Comment by spaceman_2020
2 years ago
Except this is the first time we have a new "generalist" technology. When Photoshop was released, it didn't reduce employment opportunities for writers, coders, 3D designers, etc.
We're in truly unprecedented territory and don't really have an historical analogue to learn from.
Maybe you are not quite recalling what happened when photoshop was released, it completely changed a whole industry of wet photography professionals. Those who would airbrush models, create montages from literally cutting and pasting.
Also, we told we were going into an age where anyone with $3000 for a PC/Mac and the software could edit reality. Society's ability to count on the authenticity of a photograph would be lost forever. How would courts work? Proof of criminality could be conjured up by anyone. People would be blackmailed left, right and center by the ability to cut and paste people into compromising positions and the police and courts would be unable to tell the difference.
The Quantel Paintbox was released in 1981 and by 1985 was able to edit photographs at film grain resolution. Digital film printers, were also able to output at film grain resolution, this started the "end of society", and when photoshop was introduced in 1990 it went into high gear.
In the end, all of that settled and we were left with, photographers just using Photoshop.
They were not around when photoshop was released.
Exactly
And I actually thought photographers were extinct a long time ago by every human holding a cellphone (little to no need to know about lens apertures, lighting/shadows to take a picture). Its probably been a decade since I've seen anyone hauling around photograph equipment at an event. I guess some photographers still get paid good money, but they're surely multiples less than there were 10-20 years ago.
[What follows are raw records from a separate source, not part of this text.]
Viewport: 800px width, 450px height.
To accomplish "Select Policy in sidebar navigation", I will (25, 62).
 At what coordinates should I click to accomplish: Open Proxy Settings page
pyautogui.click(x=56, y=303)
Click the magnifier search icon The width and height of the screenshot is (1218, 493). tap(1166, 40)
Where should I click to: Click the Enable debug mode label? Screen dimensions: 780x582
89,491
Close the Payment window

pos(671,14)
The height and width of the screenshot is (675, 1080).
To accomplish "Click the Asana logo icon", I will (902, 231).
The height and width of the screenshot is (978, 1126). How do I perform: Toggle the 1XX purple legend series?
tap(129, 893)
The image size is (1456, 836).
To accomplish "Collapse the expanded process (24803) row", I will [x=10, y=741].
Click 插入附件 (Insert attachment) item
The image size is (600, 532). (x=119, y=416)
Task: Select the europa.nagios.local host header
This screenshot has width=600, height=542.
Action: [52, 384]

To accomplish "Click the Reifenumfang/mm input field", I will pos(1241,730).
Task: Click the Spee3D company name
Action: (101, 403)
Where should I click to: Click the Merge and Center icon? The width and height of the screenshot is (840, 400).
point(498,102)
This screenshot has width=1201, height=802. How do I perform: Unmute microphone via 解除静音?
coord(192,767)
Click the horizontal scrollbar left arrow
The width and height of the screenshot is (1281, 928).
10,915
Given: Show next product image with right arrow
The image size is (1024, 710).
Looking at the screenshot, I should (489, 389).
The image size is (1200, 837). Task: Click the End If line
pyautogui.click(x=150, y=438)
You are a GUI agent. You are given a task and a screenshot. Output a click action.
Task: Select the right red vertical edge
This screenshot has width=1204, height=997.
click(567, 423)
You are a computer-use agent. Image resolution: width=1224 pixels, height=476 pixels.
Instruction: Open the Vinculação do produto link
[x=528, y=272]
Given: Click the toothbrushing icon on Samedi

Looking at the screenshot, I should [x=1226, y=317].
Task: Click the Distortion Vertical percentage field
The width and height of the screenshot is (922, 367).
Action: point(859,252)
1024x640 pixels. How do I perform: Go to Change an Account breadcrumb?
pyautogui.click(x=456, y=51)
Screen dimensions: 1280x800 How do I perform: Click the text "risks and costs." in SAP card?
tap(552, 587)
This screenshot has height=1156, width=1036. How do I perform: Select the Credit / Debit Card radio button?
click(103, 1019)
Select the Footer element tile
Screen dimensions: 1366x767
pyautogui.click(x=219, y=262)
The NLP (Natural Language) is the killer part of the equation for these new AI tools. Simple as knowing English or any other natural language, to output an image, an app or whatever. And it's going to be just like cellphone cameras and photographers, the results are going to get 'good enough' that its going to eat into many professions.
> Except this is the first time we have a new "generalist" technology. When Photoshop was released, it didn't reduce employment opportunities for writers, coders, 3D designers, etc.
Computing has always been a generalist technology, and every improvement in software development specifically has impacted all the fields for which automation could be deployed, expanded the set of fields in which automation could economically be deployed, and eliminated some of the existing work that software developers do.
And every one one of them has had the effect of increasing employment in tech involved in doing automation by doing that. (And increased employment of non-developers in many automated fields, by expanding, as it does for automation, the applications for which the field is economically viable more than it reduces the human effort required for each unit of work.)
Hmmm... People probably said the same exact thing about taxi drivers and really anyone who drives for a living when waymo demo'd self driving cars 10 years ago.
1. Compassion is key 2. I'm of the opinion one should listen to the people in the room who are more well-versed on the topic at hand. 3. Harmonious living. I like to write music as a passion. Many others have written music too. Whats the difference between that person being biologically-based, or transistor-based? 4. It's not a zero-sum game. It's not a chase game. It's play.
Productivity enhancements increases employment. Saying they'd decrease them goes against all empirical evidence.
You might as well be worried the invention of the C compiler hurt jobs for assembly programmers.